In denying the City’s motion for summary disposition, the trial court found that the affidavit and testimony of plaintiff’s expert forensic accountant sufficed to create a question of fact regarding the primary purpose of operating the City’s beaches. Plaintiff’s expert questioned several transfers and fees detailed in the City’s financial records, claiming that they were subjective in nature or that it was unclear what the funds were used for. On the basis of these transfers, as well as other fees, advertising expenditures, and the lack of expenses associated with beach safety, plaintiff’s expert concluded that the City’s primary purpose for operating its beaches was for profit.

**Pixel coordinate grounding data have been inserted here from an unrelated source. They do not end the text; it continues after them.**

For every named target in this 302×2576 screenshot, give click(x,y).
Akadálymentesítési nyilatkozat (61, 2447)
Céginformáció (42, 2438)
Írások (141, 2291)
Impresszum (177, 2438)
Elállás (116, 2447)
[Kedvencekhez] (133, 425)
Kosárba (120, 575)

When later asked about his conclusions, plaintiff’s expert admitted he did not have enough information to definitively determine that the beach funds were used for nonbeach purposes. The expert was simply unsure whether the fees and transfers were related to the beach operations because he was unable to review any documentation explaining their purpose. Furthermore, the City’s finance director and tax assessor explained the purpose of many of the questioned transfers, all of which were related to the operation of the beaches. But plaintiff’s expert disregarded the finance director’s testimony because he could not “verify” her claims. Most importantly, plaintiff presented no evidence—aside from the expert’s speculative opinion—demonstrating that beach funds were actually included in the questioned transfers or that the funds were actually used for nonbeach purposes. This is unlike Dextrom, 287 Mich App at 423-424, where there was concrete evidence that a landfill’s profits were used to fund nonlandfill-related projects. Because “mere conjecture or speculation is insufficient[]” to create a genuine issue of material fact, McNeill- Marks, 316 Mich App at 16, and there was no evidence showing that beach funds were actually used to fund unrelated activities, expenses, or projects, the trial court erred by denying the City’s motion for summary disposition.3 We reverse and remand for the trial court to enter an order granting the City’s motion for summary disposition. We do not retain jurisdiction.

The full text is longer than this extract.